This book starts with a major spoiler.  In the first chapter, the heroine, Ursula Todd, takes an action that should have major consequences for not only herself, but the entire world:
she kills Hitler
.  I call that a spoiler instead of just the start of the plot because after that event, the book flashes back twenty years to Ursula’s birth, and if you didn’t have that first chapter telling you that the book was leading up to Ursula playing such a huge role in the world, you would never guess that’s where her life was going.  But that’s because, at first, it’s not.

In the second chapter, Ursula is born in 1910 and dies almost immediately.  In the third chapter, she is born again, but this time, rather than being stuck in a snowstorm, the doctor arrives in time to save her life.  But tragedy strikes again a few years later, and then Urusla is born for a third time, and lives and dies, and so on, for over a dozen different lives.  The lives she lives are all a little different, but there are common notes; a few times she manages to veer off in an entirely new direction, such as the two lives in which she marries and her husbands take her off to very different, tragic ends, but for the most part Ursula grows up in the English countryside in a large, typical family and then, if she survives her childhood, she goes to London and lives through the Blitz.  At first, these lives seem unconnected from each other, different variations on the same woman’s life, but as the book progresses it slowly becomes clear that Ursula is living these lives one after the other, and while she doesn’t really remember her previous lives, the buried memories of them begin to effect her.  In one stretch of the book, she dies in a nearly identical way for several lives in a row, and with each new life she becomes more aware of the danger and more desperate to stop it, even if she doesn’t fully understand where that premonition of danger comes from.  Her family sees her as afflicted with deja vu, something that gets worse in each subsequent life, as Ursula encounters more and more reflections of events that have already happened.  Eventually she begins to take action directly based on these premonitions, not only to stop her own deaths but to help others, culminating in the event from the first chapter.

The plot wasn’t really the strength of the book for me.  The idea of reincarnation over and over into the same life, and the possibility of actually changing things, is interesting, but I wasn’t totally satisfied with how it ended up and I found the end of the book a little confusing.  (I think I figured out what happened in the final lives, but at was based on some leading questions in the author’s note at the end of the book; otherwise I would have been totally lost.).

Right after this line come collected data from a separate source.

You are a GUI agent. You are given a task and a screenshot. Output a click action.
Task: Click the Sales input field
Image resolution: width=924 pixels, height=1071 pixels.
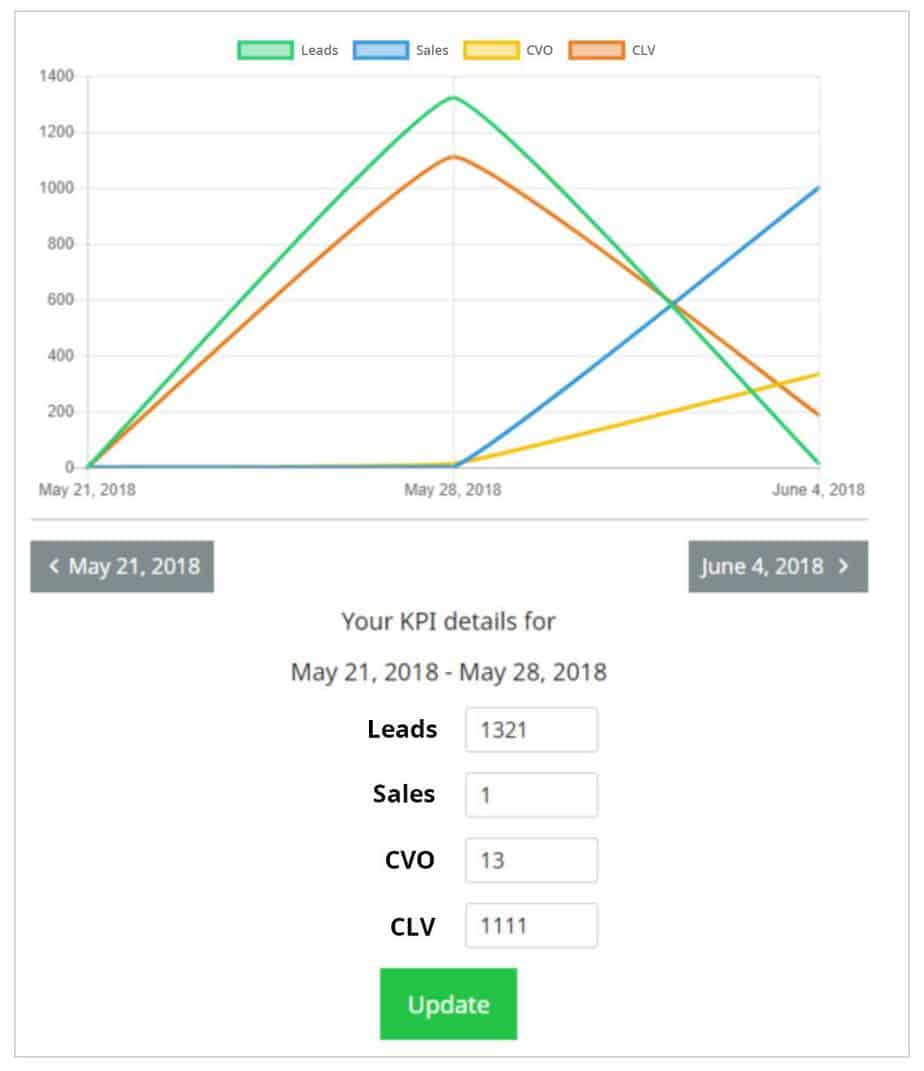(531, 795)
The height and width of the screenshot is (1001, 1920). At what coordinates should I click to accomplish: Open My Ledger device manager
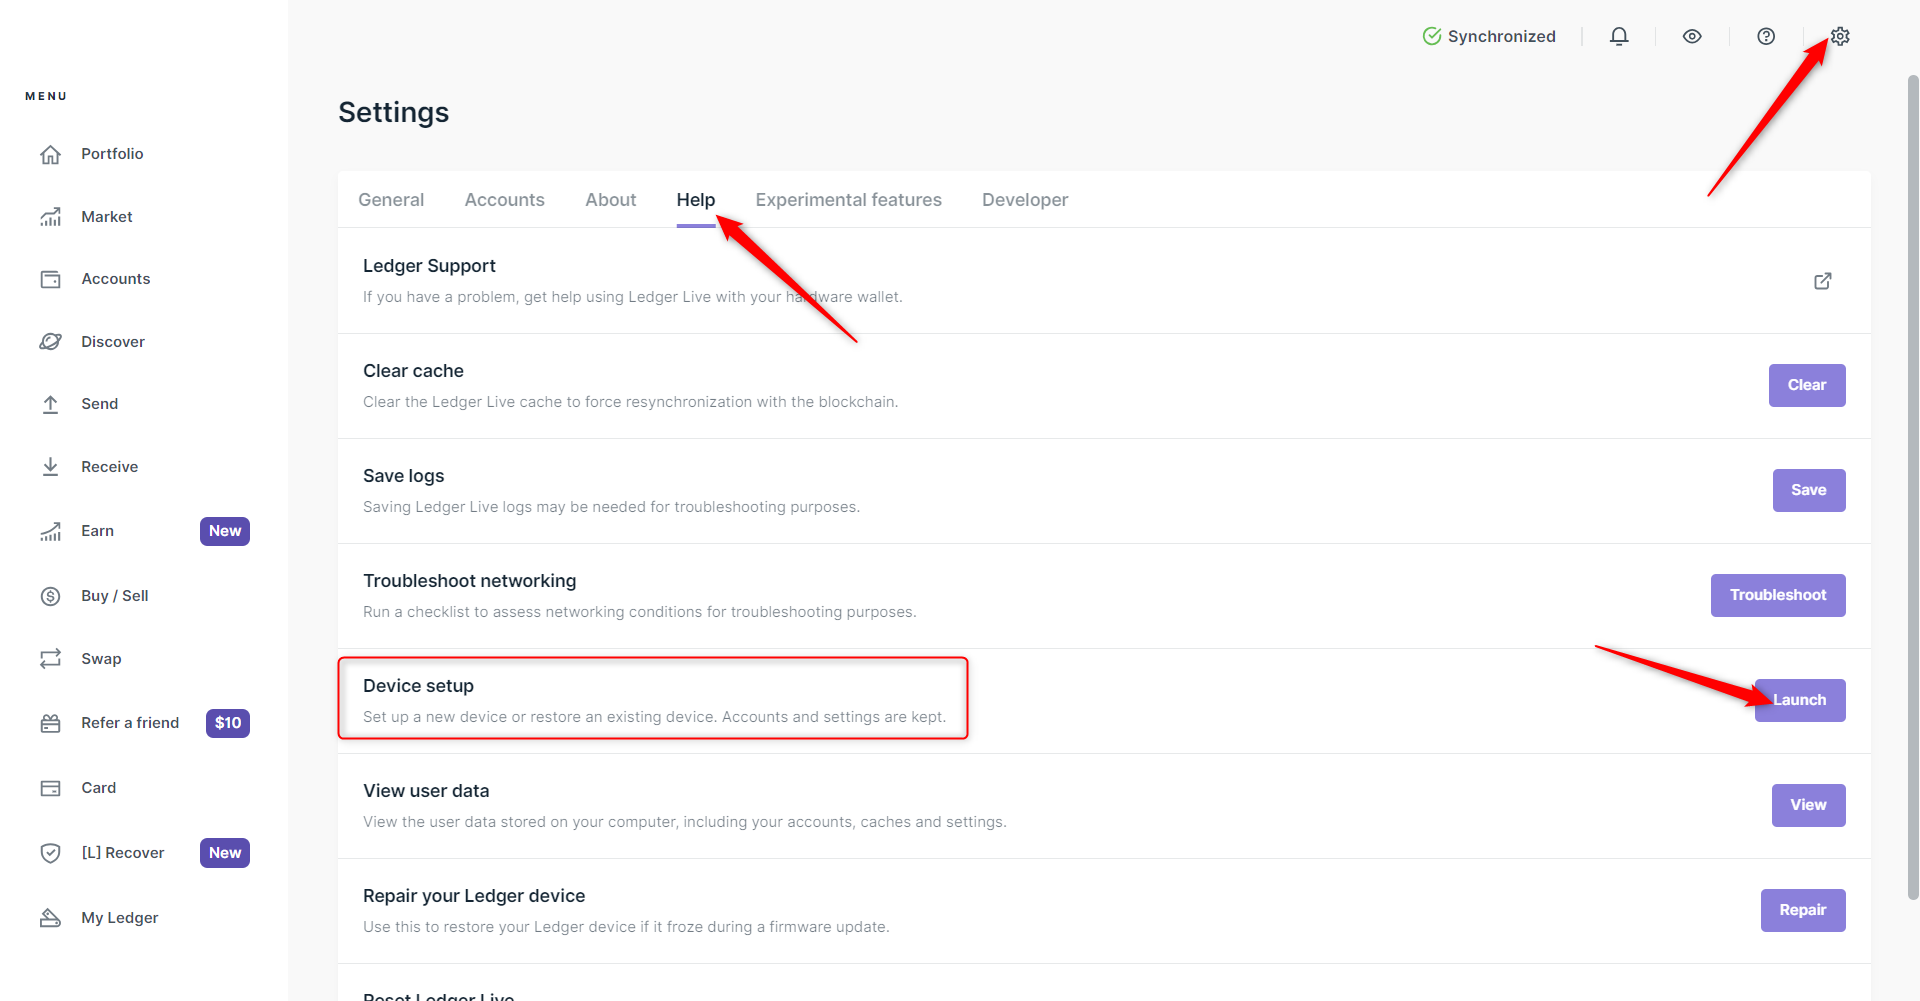119,918
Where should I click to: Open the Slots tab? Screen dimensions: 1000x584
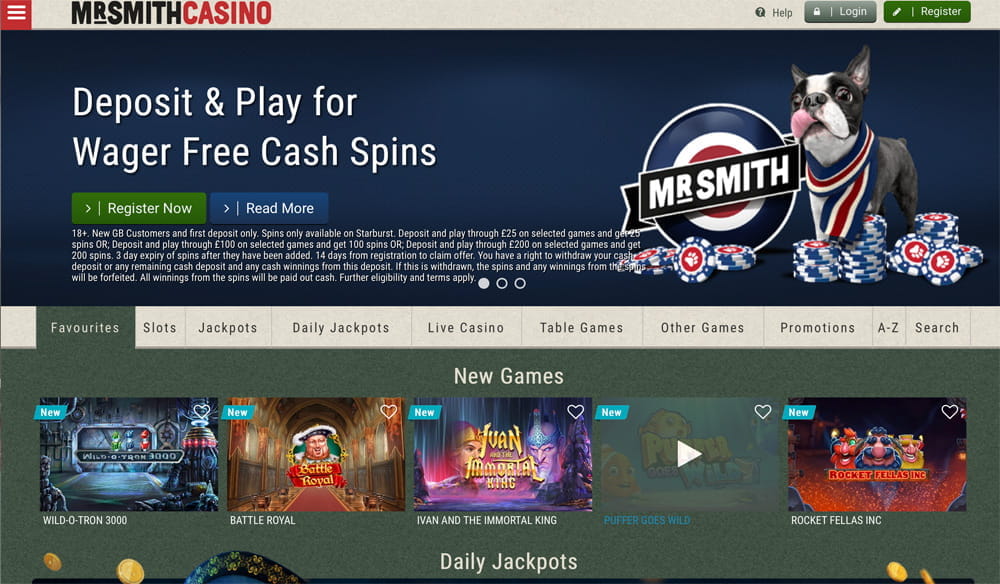tap(160, 327)
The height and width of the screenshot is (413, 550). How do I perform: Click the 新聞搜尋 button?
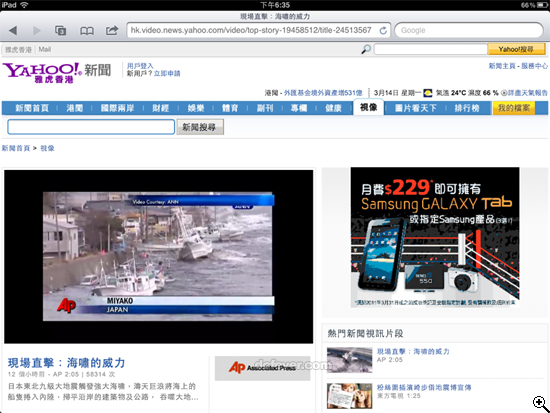[200, 127]
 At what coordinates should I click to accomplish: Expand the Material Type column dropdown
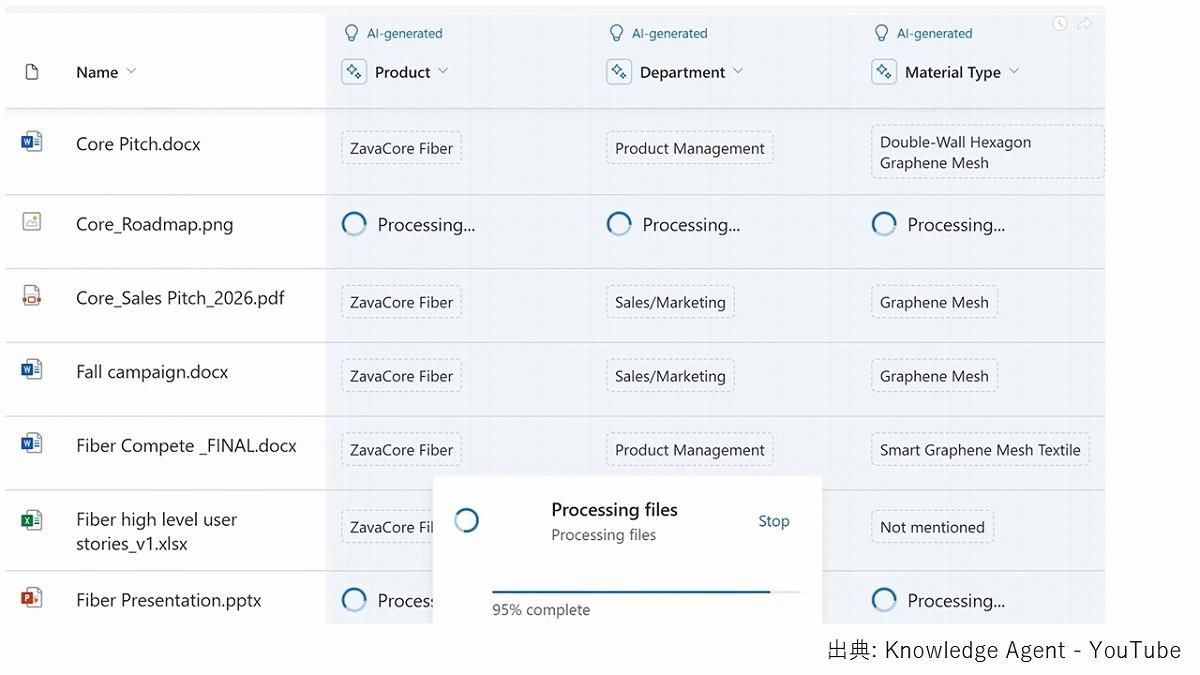[1014, 72]
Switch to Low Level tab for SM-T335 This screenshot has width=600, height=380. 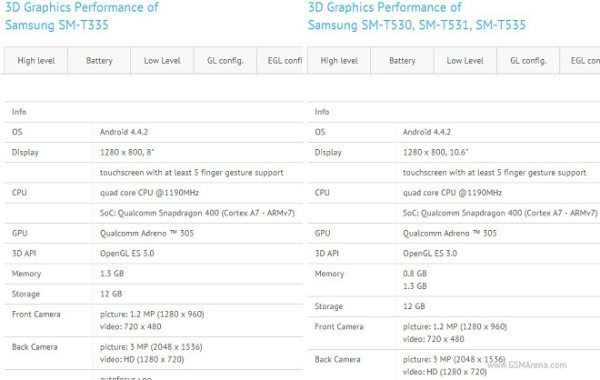point(162,60)
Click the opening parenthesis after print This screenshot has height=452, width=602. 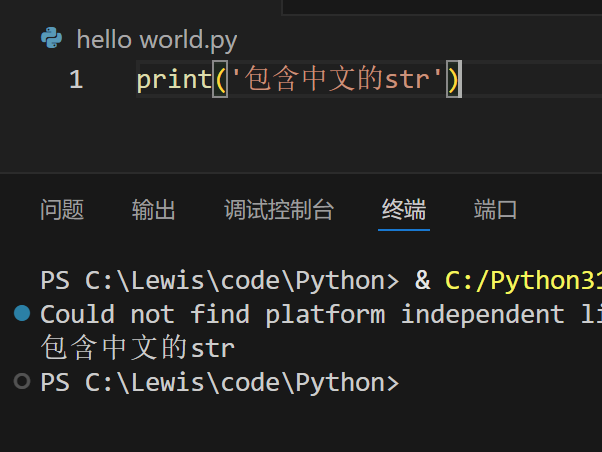pyautogui.click(x=222, y=79)
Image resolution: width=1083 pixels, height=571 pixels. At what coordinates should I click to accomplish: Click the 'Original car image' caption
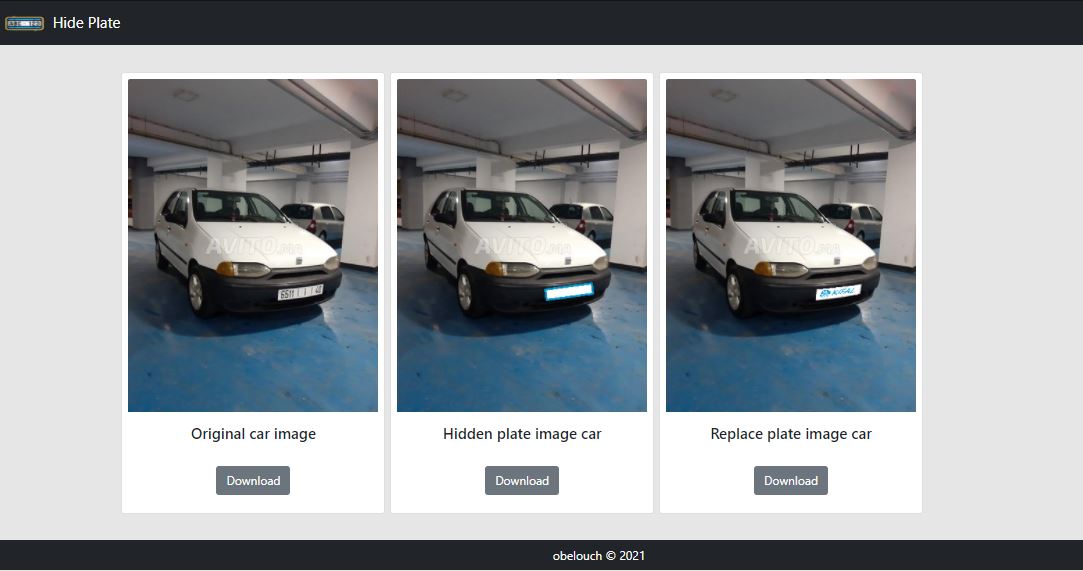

But the strength of the book was really in the themes and characters.  The theme of the book is “what if you could live your life over and over until you got it right?”  But the book questions what “getting it right” would look like.  Ursula is happier in some lives than in others; she accomplishes more good in some than others; there are lives where things don’t work out great for Ursula but circumstances are better for her loved ones.  The life in which she dies the most miserable death, and make the worst decisions, is also arguably the one where she experiences the greatest love.  Which of these lives is the one where she “gets it right?”  As Ursula becomes more aware of what is happening to her, she has more opportunities to make conscious choices about how to live her life, but how is she supposed to know which choices are the right ones?  Who defines right?

With each life, the story revisits the same mundane circumstances of Ursula’s usually very ordinary life, and so we get to see it over and over from different angles.  I came to really appreciate Ursula’s family after seeing them through so many lives.  Relationships get examined from different angles because the circumstances change slightly from life to life.  Meanwhile, Ursula herself seems to change from the experience of reincarnation.  A great part of the book is seeing the subtle ways her experiences in one life shape her in the next; an event that traumatizes her one time around is faced with strength in the next and bemused equanimity in the one after.  The Ursula of the early chapters is a bit of a blank slate but by her last life she is bold, decisive and fearless.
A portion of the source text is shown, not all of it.